Is new legislation required?

 

  1.         Part 3 of the Children and Families Act 2014 has not achieved its goal. But it does not follow that new legislation is required. The Act is not a poorly conceived or inadequately drafted piece of legislation. It has never been fully implemented across the country, and there is no way of knowing how well it could have worked if it had been.

 

  1.         We believe that Part 3 of the Children and Families Act 2014, along with associated regulations and other pieces of legislation such as the Equality Act 2010 and the Children Act 1989, provides a sufficient legal framework for supporting children and young people with SEND – if it is implemented in full.

 

  1.         The SEND Review is an important opportunity to address the problems with the way the SEND legal framework is working in practice. It should be an opportunity to look at the wealth of evidence on how and why the 2014 SEND reforms haven’t worked as intended, and why so many children and young people with SEND have been let down. We agree with the House of Commons Education Committee’s statement that:

 

“Ultimately the Government must decide whether it wants local authorities to retain the statutory duties it set in place in the 2014 Act. If it does, it must give them the necessary funding and freedom to meet their local population’s needs, with the appropriate accountability to ensure that they do so.”

 

  1.         The widespread culture of disregarding the law on support for children and young people with SEND needs to change. This is a question of leadership and priorities, not just resources. The Department for Education has failed to make local decision-makers accountable for the decisions they make about the lives of individual children and young people.
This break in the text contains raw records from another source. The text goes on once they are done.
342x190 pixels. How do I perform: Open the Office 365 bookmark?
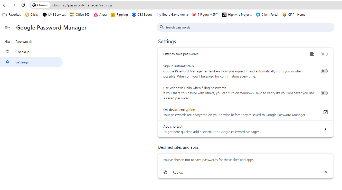[80, 15]
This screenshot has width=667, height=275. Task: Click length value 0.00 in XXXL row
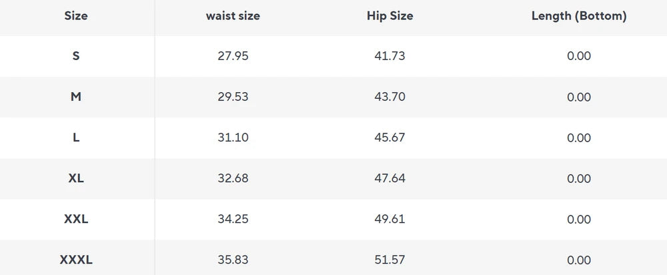579,260
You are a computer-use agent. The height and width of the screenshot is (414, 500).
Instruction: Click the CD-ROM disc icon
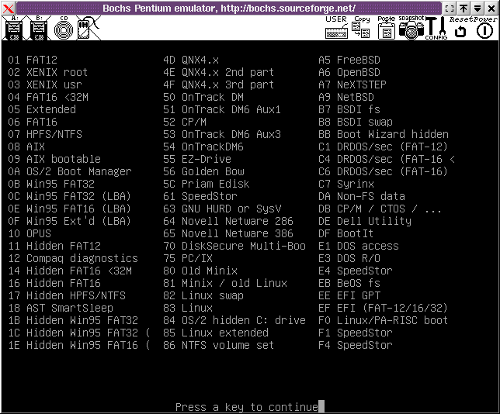point(62,29)
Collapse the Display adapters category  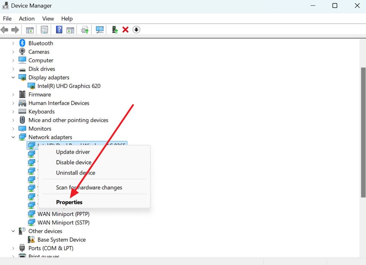(x=13, y=77)
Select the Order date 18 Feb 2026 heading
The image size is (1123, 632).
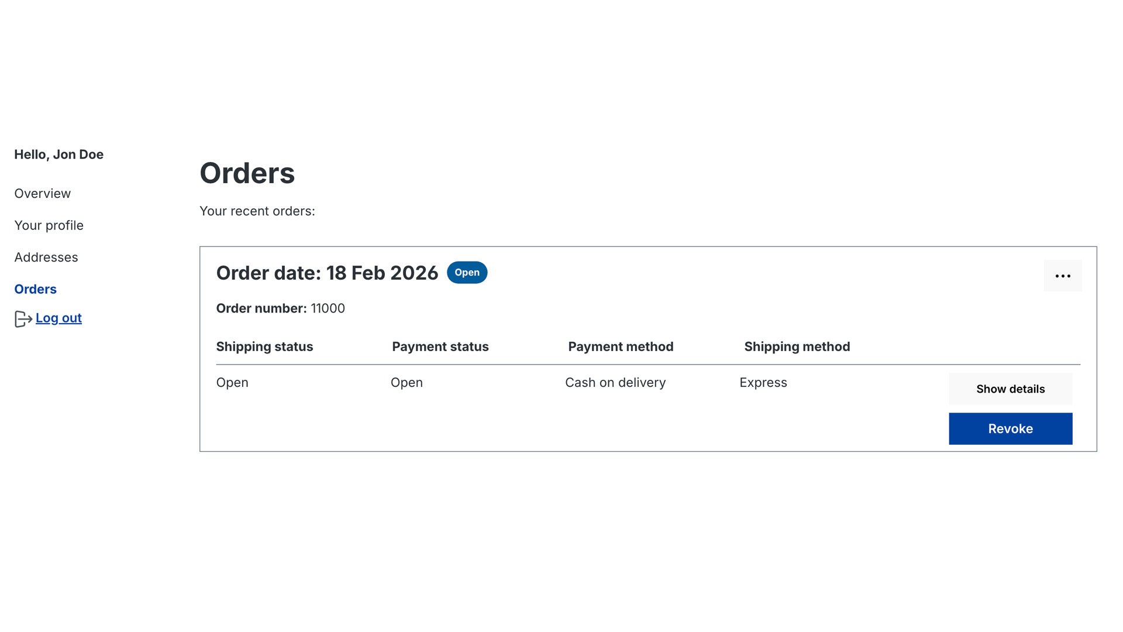pos(327,273)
The existing system needs to be underpinned with a robust accountability framework, with clear consequences for local authorities that circumvent the law.

 

  1.         We do not share the Government’s view, set out in the SEND Green Paper, that new standards and structures are needed: what is needed is for the existing law to be followed in every area for every child. We believe that the proposals are motivated by a desire to reduce the number of children and young people with EHC plans, reduce the number of children in special schools, reduce the number of appeals to the SEND Tribunal and most significantly reduce cost.

 

April 2022

 

 

 

 

 

 


[1] Department for Education/Department of Health (2015), Special educational needs and disability code of practice: 0-25 years.

[2] House of Commons Education Committee (October 2019), Special educational needs and disabilities, First report of session 2019.

[3] National Audit Office (September 2019), Support for children with special educational needs and disabilities in England, HC 2636, Session 2017-2019.

[4] Department for Education (March 2022), SEND Review: Right support, right place, right time, CP 624.

[5] Department for Education (March 2022), SEND Review: Right support, right place, right time, CP 624.

[6] Ministry of Justice (December 2021), Tribunal Statistics Quarterly: July to September 2021.

[7] Local Government and Social Care Ombudsman (October 2019), Not going to plan? – Education, Health and Care plans two years on.

[8] Ofsted/Care Quality Commission (2016), The framework for the inspection of local areas’ effectiveness in identifying and meeting the needs of children and young people who have special educational needs and/or disabilities.